Senior majoring in business and sustainability with a minor in entrepreneurship and innovation. Now in her fourth year as the Zero Waste coordinator in Western’s Office of Sustainability, Larned’s monthly landfill trash collection could fit inside a pasta sauce jar.
If she can’t reuse or recycle the package, Larned doesn’t buy it. That means she’s learned how to make her own toothpaste and deodorant, she’s given up candy bars and potato chips, and she buys food and shampoo in bulk. All because there’s no such thing as throwing something “away,” she says.
“We create single-use products made from plastic, a product that will last forever, that so often get used just long enough for us to finish a drink or meal,” Larned says. “Yet studies show that by 2050 there could be more plastic in the oceans than fish.”
Meanwhile, the richest 17 percent of the world’s population consumes 80 percent of the world’s resources. “The largest contributor to human-caused climate change is our consumption patterns, not over-population,” she says. “This means that wealth is the most likely driver of an individual’s environmental footprint.”

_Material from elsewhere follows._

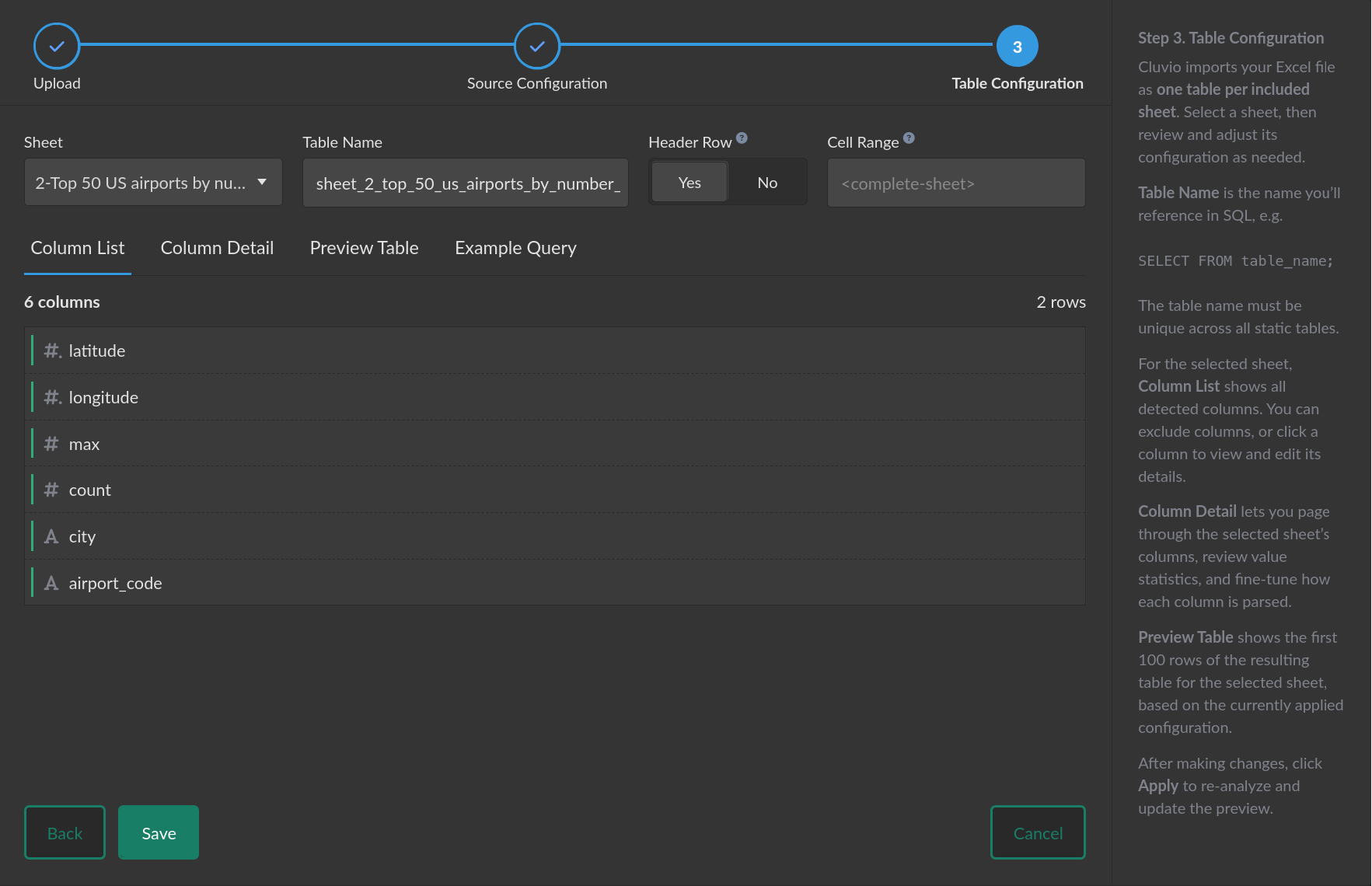Click the Source Configuration step checkmark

Meanwhile, landfills are more often located in communities of color, she says, further exploiting marginalized groups.
Larned and her roommate are spending the month of July on the road on a “Zero –Waste Roadtrip” to learn about other people who send as little as possible to the landfill. Her roommate, Carrin Romain-McErlane, is a film studies major at Western, and the two plan to produce a web documentary to share what they learn.

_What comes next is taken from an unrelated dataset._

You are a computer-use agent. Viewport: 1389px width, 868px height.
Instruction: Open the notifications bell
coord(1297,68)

Larned, who blogs as “Trashy Radical,” points out that it’s relatively easy to live a zero-waste lifestyle in Bellingham, particularly on Western’s campus, where composting is widely available, and many local businesses follow a zero-waste philosophy. She’s also noticed that most of her fellow zero-waste bloggers, like her, are white, middle-class and relatively privileged -- much like most environmental activists in general. She’s working on building a more inclusive itinerary, seeking out zero-wasters who are people of color, or low-income, or live in a rural area without access to recycling.
Larned hopes sharing their stories will inspire more people to take even small steps to reduce their trash.